From the entries that follow, copy exactly the lines beginning at the line holding "名前 (48, 2005)" and continuing through the line holding "情報 (368, 649)".

:: RECORDS FOR THE EXERCISE ::

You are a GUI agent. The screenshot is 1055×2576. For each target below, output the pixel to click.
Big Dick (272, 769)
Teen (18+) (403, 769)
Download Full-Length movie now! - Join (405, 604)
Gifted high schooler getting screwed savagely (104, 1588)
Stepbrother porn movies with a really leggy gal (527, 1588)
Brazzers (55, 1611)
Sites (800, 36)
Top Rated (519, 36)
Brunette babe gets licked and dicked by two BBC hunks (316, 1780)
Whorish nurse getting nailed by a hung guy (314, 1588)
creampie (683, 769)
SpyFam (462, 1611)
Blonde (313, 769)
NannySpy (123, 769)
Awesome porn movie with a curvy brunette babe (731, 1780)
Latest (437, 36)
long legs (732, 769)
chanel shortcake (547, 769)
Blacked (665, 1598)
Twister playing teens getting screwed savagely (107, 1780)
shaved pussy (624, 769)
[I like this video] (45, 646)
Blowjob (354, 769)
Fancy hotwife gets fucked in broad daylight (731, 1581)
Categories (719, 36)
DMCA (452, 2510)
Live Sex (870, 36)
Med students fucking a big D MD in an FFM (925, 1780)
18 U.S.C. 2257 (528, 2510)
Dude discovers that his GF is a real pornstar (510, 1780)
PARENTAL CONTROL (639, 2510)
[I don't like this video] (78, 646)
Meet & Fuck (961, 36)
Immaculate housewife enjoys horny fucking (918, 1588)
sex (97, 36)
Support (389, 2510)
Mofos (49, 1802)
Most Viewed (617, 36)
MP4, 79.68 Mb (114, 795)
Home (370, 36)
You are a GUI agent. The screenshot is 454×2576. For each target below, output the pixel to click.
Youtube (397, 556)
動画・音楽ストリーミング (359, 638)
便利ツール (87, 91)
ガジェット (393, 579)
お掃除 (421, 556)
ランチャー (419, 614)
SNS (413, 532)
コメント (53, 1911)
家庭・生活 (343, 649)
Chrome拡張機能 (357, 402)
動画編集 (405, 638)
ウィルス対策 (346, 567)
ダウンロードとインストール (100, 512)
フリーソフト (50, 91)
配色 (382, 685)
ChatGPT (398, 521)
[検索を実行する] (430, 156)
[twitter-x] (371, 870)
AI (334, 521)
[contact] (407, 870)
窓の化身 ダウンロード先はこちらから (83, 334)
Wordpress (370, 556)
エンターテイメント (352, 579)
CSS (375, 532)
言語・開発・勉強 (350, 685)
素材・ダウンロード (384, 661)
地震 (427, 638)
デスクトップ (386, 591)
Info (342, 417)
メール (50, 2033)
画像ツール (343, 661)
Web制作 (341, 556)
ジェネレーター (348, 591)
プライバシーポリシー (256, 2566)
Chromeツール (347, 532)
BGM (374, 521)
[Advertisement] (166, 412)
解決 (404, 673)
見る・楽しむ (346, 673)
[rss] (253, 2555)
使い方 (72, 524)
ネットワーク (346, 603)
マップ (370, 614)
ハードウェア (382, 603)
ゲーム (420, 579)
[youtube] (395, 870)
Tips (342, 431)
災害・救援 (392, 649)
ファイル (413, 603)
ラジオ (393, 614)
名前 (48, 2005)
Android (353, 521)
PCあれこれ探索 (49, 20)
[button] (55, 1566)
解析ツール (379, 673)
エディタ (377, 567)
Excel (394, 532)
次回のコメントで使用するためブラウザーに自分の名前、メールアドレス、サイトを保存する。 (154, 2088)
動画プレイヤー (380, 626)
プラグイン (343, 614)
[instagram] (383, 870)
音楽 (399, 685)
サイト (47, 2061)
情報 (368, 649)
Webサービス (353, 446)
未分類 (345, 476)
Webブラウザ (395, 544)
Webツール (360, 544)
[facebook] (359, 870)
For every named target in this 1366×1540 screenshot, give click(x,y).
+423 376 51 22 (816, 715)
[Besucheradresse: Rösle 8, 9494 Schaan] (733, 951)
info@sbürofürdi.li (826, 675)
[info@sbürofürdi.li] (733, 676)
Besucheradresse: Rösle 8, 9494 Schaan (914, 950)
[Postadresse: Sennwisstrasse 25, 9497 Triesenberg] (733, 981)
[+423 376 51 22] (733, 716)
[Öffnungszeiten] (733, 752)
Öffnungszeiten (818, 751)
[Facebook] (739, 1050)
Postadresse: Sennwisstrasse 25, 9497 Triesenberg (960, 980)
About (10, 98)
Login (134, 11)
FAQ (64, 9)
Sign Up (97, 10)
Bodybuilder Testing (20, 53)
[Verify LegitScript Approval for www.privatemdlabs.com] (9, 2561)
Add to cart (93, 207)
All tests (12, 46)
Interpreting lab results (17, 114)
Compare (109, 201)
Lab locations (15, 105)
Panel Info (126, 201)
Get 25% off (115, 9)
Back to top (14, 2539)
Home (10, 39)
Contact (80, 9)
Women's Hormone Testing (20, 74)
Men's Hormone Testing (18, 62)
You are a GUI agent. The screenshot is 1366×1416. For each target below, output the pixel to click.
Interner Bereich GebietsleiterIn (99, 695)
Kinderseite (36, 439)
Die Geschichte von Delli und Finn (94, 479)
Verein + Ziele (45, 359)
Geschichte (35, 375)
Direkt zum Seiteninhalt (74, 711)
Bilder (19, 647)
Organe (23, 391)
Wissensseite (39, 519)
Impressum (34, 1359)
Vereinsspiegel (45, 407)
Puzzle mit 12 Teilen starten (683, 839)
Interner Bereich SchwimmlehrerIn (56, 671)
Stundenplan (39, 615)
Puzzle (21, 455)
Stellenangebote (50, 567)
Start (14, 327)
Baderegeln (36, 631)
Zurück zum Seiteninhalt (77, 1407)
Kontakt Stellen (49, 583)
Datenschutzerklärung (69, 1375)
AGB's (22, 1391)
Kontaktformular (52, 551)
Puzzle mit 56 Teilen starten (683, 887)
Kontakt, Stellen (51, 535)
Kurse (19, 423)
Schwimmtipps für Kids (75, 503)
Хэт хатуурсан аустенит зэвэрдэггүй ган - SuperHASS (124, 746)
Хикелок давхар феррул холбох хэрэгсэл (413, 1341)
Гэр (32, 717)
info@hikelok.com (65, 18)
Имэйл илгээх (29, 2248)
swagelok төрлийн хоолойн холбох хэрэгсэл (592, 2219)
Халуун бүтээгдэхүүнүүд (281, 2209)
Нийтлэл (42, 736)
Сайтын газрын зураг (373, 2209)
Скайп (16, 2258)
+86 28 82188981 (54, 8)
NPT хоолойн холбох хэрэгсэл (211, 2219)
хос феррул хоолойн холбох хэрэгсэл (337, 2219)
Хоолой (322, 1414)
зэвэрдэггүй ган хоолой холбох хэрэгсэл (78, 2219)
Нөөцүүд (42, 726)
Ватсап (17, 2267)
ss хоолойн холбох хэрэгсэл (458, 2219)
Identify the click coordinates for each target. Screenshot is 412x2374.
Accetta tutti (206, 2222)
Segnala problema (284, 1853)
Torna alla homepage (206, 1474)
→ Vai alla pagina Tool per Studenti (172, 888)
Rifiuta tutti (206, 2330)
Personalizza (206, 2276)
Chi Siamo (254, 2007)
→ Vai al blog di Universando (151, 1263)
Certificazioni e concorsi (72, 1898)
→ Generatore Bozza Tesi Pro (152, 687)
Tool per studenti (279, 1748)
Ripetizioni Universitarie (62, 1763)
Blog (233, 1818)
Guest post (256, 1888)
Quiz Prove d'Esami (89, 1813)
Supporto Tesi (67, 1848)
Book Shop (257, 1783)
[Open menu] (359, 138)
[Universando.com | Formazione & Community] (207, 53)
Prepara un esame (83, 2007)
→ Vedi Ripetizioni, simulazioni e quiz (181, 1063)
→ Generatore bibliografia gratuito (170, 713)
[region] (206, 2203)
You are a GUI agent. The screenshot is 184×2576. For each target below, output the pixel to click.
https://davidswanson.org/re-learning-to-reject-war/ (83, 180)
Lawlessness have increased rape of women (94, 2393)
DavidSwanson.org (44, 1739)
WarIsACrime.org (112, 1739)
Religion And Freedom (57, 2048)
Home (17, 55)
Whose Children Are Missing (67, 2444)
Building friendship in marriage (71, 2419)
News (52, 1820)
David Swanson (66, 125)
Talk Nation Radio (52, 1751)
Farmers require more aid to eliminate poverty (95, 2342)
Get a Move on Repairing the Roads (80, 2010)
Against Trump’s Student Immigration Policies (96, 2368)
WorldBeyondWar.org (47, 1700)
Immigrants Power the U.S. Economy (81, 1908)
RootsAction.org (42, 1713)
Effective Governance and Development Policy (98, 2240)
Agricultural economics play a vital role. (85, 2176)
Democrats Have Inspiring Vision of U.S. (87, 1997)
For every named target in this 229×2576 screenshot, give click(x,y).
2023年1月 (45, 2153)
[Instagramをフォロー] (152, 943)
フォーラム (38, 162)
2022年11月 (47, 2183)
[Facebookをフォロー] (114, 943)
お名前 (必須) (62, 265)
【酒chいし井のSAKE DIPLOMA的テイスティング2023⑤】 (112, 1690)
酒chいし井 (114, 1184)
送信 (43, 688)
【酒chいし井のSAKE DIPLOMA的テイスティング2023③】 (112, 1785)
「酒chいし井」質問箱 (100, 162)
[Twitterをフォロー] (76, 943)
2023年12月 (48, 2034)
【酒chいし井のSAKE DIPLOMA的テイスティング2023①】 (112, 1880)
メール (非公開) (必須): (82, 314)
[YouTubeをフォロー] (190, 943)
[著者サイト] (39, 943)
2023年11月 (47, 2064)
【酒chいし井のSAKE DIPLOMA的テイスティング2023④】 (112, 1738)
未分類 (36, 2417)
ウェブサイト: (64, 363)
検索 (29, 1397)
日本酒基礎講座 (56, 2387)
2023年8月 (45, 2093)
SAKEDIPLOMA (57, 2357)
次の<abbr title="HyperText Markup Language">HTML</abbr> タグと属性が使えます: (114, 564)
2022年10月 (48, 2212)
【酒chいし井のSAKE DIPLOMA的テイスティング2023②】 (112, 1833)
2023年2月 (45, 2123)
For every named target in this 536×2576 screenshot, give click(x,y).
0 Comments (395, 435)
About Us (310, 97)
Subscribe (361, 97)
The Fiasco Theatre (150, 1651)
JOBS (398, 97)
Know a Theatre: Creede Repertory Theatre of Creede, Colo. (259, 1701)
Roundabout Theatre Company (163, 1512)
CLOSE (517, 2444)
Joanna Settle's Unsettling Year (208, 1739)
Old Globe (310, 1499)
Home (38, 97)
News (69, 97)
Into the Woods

:::

→ RESPONSE TO THIS TASK
名前 (48, 2005)
Android (353, 521)
PCあれこれ探索 (49, 20)
[button] (55, 1566)
解析ツール (379, 673)
エディタ (377, 567)
Excel (394, 532)
次回のコメントで使用するためブラウザーに自分の名前、メールアドレス、サイトを保存する。 (154, 2088)
動画プレイヤー (380, 626)
プラグイン (343, 614)
[instagram] (383, 870)
音楽 (399, 685)
サイト (47, 2061)
情報 (368, 649)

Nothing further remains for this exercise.